EXERCISE INSTRUCTIONS =>
Scan the material and copy out each line where the word "right" occurs.

Content starts

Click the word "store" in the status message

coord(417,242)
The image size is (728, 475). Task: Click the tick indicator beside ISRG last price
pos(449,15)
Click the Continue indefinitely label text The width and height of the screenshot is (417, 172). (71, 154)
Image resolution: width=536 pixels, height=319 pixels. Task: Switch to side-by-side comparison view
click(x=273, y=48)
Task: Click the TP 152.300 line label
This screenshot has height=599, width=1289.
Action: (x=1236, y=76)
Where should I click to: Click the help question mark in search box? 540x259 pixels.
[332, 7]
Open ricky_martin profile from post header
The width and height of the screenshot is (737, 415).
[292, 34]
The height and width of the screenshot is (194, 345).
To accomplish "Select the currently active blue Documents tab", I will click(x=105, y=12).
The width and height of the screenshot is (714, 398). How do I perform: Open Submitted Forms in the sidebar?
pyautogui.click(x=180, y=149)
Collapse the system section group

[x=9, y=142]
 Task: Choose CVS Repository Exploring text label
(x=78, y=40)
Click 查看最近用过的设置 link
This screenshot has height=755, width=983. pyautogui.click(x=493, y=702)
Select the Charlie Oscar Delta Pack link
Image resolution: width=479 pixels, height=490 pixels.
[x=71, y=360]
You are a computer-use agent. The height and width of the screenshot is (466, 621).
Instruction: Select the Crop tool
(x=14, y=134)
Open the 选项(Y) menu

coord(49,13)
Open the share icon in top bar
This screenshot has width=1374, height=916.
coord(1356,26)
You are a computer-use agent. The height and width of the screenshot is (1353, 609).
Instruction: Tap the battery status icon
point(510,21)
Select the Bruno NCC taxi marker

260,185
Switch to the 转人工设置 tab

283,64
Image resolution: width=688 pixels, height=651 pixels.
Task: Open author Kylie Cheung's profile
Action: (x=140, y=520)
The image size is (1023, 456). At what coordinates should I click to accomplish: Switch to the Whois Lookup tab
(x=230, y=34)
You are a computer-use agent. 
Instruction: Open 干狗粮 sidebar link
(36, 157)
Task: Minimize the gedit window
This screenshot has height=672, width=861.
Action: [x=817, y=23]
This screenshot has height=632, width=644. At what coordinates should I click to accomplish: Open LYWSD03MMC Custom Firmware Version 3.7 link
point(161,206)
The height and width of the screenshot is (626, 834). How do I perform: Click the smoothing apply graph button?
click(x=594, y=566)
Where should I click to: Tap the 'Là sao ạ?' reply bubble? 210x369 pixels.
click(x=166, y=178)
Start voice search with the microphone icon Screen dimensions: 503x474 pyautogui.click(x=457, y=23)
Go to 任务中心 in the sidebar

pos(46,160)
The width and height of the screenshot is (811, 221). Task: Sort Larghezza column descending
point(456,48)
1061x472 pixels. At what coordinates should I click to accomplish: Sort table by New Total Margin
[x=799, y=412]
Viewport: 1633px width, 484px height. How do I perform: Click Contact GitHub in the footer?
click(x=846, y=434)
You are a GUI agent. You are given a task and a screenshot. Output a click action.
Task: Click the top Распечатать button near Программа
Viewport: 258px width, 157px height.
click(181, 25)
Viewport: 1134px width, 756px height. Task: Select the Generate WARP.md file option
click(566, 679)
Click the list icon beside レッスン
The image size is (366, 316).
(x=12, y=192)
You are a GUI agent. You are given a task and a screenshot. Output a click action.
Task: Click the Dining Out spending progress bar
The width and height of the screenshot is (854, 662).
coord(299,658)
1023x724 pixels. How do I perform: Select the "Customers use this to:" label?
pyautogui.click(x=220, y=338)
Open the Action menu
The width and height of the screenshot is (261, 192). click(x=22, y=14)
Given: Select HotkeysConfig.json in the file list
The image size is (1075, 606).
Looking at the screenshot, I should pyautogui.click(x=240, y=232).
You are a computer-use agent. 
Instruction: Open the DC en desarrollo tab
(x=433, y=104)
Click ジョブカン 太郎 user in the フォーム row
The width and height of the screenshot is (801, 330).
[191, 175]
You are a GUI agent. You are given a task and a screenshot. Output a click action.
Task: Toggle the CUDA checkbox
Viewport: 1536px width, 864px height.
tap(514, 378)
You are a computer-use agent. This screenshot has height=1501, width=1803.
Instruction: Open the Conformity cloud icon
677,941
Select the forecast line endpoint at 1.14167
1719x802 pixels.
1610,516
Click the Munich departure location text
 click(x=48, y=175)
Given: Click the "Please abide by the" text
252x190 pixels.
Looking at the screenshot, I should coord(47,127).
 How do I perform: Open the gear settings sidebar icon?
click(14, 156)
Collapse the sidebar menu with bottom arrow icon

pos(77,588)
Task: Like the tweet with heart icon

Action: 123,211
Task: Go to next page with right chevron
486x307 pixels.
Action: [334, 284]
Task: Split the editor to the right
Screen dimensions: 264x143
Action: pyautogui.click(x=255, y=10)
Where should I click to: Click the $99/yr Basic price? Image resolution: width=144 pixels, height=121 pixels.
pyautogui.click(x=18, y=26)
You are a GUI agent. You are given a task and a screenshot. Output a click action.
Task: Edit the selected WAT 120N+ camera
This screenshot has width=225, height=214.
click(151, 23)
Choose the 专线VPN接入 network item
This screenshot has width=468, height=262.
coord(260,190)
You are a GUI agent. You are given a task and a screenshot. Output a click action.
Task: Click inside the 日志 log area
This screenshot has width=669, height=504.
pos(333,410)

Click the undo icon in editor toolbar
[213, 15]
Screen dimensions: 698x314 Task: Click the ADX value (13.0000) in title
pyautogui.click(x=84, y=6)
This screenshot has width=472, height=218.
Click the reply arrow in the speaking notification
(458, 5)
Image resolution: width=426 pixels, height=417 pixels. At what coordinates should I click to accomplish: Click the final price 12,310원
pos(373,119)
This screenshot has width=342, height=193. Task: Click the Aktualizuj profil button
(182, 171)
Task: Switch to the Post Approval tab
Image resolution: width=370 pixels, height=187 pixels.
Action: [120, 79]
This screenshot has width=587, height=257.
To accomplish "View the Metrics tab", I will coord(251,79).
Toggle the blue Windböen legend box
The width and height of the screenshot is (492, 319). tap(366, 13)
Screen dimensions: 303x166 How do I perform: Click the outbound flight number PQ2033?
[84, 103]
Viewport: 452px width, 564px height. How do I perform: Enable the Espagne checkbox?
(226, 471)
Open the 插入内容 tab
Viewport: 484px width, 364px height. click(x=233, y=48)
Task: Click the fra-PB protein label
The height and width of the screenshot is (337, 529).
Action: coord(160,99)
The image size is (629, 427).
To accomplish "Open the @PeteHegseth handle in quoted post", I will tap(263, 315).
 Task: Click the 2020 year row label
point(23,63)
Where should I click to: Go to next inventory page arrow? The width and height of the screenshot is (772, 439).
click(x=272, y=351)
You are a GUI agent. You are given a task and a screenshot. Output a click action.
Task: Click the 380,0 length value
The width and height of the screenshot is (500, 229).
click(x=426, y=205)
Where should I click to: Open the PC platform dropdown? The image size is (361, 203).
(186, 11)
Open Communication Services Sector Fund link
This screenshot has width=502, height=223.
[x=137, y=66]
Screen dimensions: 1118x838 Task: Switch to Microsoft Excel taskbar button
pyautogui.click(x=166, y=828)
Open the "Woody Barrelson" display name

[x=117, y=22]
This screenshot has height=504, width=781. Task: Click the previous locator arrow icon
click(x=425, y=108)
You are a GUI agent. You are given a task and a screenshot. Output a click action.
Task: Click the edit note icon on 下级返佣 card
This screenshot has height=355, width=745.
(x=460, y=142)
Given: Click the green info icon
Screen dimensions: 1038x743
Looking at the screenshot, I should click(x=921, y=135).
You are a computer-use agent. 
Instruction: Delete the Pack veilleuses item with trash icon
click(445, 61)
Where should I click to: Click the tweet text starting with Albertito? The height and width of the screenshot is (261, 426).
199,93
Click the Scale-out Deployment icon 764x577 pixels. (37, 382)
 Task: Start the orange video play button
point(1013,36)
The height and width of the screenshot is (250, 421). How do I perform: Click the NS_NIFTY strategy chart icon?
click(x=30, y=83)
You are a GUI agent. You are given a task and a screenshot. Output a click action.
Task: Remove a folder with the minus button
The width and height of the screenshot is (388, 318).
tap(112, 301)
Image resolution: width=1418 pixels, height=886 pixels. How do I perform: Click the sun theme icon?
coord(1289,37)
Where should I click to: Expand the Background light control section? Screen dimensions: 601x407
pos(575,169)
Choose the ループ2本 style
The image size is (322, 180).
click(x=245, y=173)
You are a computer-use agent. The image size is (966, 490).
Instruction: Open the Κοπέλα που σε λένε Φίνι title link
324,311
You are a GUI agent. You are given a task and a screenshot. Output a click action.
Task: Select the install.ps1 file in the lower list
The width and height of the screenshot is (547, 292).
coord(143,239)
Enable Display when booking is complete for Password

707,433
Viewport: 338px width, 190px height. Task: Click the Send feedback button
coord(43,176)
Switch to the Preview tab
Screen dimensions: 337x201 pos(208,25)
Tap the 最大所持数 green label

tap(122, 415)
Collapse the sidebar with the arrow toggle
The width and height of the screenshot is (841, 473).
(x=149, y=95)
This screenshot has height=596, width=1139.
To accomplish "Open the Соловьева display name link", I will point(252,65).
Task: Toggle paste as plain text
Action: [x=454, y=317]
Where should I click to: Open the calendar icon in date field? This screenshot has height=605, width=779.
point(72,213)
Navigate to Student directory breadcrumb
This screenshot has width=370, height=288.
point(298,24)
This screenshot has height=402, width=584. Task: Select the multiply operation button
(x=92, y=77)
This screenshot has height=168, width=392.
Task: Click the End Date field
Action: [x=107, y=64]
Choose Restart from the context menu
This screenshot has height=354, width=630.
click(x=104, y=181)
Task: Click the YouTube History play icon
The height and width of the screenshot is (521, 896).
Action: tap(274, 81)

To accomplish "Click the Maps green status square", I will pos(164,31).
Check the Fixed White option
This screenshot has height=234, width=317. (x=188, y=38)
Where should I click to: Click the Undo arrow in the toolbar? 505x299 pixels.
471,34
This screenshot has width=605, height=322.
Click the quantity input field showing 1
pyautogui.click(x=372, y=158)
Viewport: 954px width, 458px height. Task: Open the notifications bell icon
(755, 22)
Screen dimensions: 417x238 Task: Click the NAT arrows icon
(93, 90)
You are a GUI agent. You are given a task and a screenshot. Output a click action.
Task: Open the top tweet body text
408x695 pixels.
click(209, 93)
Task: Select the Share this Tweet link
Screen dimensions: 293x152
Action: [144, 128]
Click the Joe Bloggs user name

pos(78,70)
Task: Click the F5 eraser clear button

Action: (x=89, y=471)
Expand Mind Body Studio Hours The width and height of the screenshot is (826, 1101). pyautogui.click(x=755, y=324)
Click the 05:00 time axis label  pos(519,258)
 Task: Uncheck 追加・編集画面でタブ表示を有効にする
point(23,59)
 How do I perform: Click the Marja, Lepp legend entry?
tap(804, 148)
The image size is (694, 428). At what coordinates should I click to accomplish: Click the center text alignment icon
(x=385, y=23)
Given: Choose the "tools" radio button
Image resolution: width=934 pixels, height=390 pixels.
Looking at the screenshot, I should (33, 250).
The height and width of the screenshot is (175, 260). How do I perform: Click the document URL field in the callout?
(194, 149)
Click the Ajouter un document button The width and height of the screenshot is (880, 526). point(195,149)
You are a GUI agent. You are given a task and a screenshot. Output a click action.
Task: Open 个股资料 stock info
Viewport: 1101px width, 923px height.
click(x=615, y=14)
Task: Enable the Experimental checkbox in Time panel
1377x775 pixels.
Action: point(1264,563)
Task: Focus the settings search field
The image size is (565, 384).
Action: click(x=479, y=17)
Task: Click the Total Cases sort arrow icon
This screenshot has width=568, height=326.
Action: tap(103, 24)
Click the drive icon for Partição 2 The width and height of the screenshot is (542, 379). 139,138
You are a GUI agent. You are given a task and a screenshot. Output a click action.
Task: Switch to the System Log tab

Content ends

REPLY =>
Task: Go to next page with right chevron
Task: Split the editor to the right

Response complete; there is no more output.